Bem vistas as coisas, quem, inocentemente, me meteu neste imbróglio foi o António Cândido Franco, e por isso me parece de justiça trazê-lo de novo à colação, um mês após a exaltação do Colosso que nos ofereceu. Há mais de dois anos, pediu-me colaboração para A IDEIA, revista de cultura libertária que então passou a dirigir. Tinha em mente dedicar dois números ao surrealismo em Portugal e deu-me a escolher entre Herberto Helder e Ernesto Sampaio. Fui pelo primeiro. Estudei-lhe Os Passos em Volta e, para minha surpresa, deparei-me nessa prosa mágica com um poeta de funda religiosidade, aquela que se cumpre na demanda que da descrença vai à crença, para, aqui e ali, se fixar num humilde agnosticismo. Bem sabendo que Herberto, tal como Telmo, descendia de gente de nação, não me custou ver nesse seu livro autobiográfico o testemunho do judeu errante, inteligente e inquieto como o Santo Ofício os perscrutava. Homens assim respeitam-se, e muito, ainda que não pensem como nós.

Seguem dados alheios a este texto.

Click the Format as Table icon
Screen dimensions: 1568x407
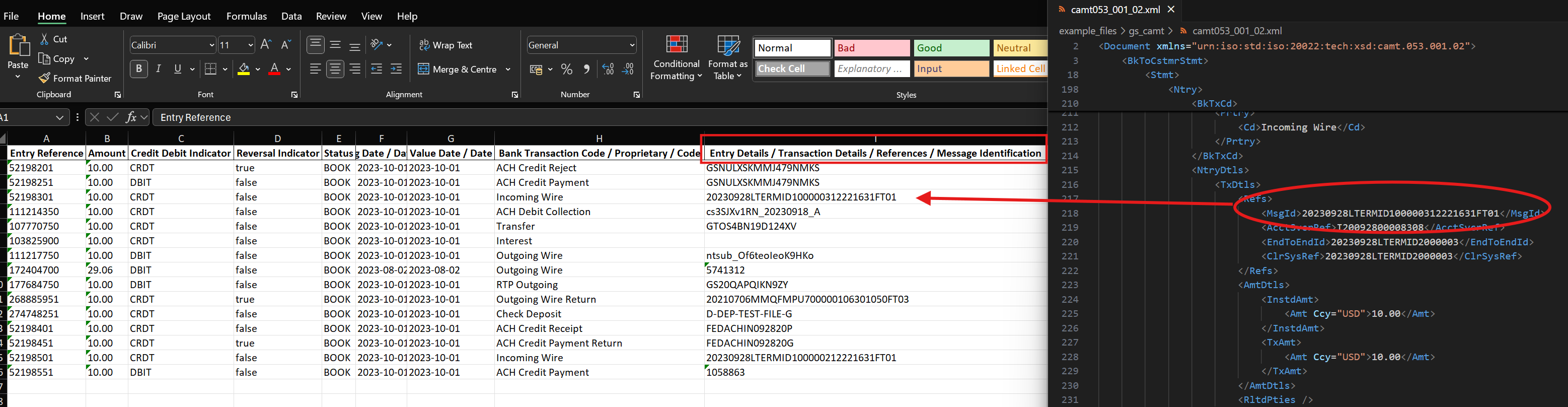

António Telmo considerava, pelo curso dos séculos, vários tipos de marranos ou cristãos-novos. Os que degeneram no fanatismo religioso, modo odiento e violento de a sua dissimulação adquirir segunda natureza; os que, pela prática automática, mecânica, sem crença, do ritual a que o novo e imposto credo os obriga, desembocam no materialismo ateu; os que brava e ocultamente persistem no culto velho, refinando pela metáfora a hipocrisia diplomática a que se veêm forçados; e os que superiormente fazem a síntese dos dois credos antagónicos, ambos tidos por verdadeiros e sublimes. É este o caso do próprio Telmo, como é também o de Agostinho.

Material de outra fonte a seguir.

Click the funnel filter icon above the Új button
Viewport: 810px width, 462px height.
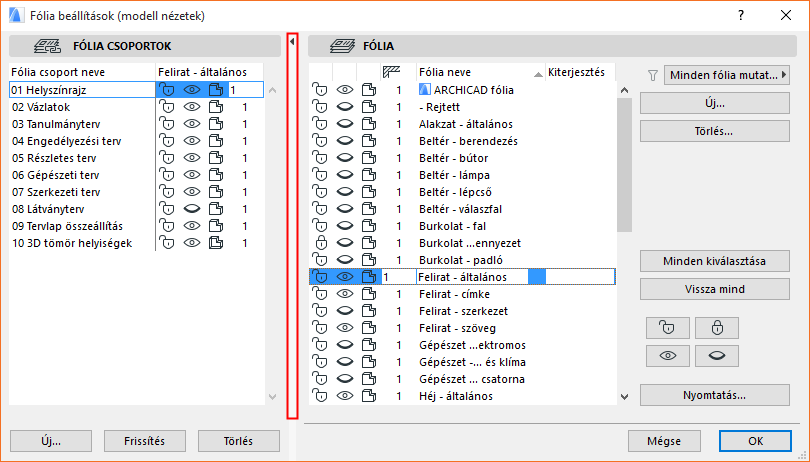[653, 74]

Mas o filósofo admite a possibilidade de outros resultados. Será o caso de Herberto, numa falta de fé que a si mesma se procura superar pelo exercício da metáfora. Ocluso, jacente, soterrado, o seu judaísmo emerge do subconsciente pelo sortilégio das imagens exaltadas que nos dizem palavras como terra, corpo, mulher, mãe, vida, casa, quarto. Tudo isto transportam Os Passos em Volta, numa deriva circular que em espiralada ascensão se soergue. Estará também, admito, na sua poesia em verso, mas para dessa nos falar falta-nos aqui o António Ladeira.

Se há frase de Herberto que sempre me fascinou pela sua estranheza é aquela em que nos diz que um poeta está sentado na Holanda, a mesma que, para todos os efeitos, nos levou Espinosa, filósofo que não poeta, e onde o nosso Sampaio Bruno, fundador da filosofia portuguesa, conheceu a metanoia transfiguradora do seu pensamento, à sombra presumível da sinagoga de Amesterdão. Sempre que releio essa frase, vejo nela um ciclope sentado à beira do mapa, imaginando, lá para o Setentrião, a faixa de perímetro que os Países Baixos resgataram ao mar.

Uma figura assim majorada resulta inverosímil, colossal. Diz bem com a grandeza de Herberto, pois que por ela, afinal, de si ele nos fale. A mesma grandeza que pressenti no torvelinho cósmico do “Vento do Espírito”, as primícias de Pascoaes que um dia, em Lisboa, como no princípio vos contei, o poeta da Madeira me proporcionou.

E eis que, de um mês para o outro, em tempo de anões, fomos de um colosso para um gigante. A passos largos, como os de Agostinho, e em volta, como os de Herberto. Às voltas tenho eu aliás andado com esta minha narrativa, na esperança de que se avistem, no contador, ao fundo do ecrã, as mil e quinhentas palavras da ordem. Não sei se o nosso director se vai dar por satisfeito, mas não lhe soube dizer que não. Para o Herberto, meu caro Marques, melhor seria que batesses à porta do nosso amigo americano. Ele sabe da poda. Parece que este ano vem por aí, com alguma demora, e talvez então te saiba falar do que eu agora não pude escrever. Estou a vê-lo, sorriso leve nos olhos, a parodiar-nos, qual Roger Moore, na esplanada do Café Pipau: My name is Lad. Tony Lad.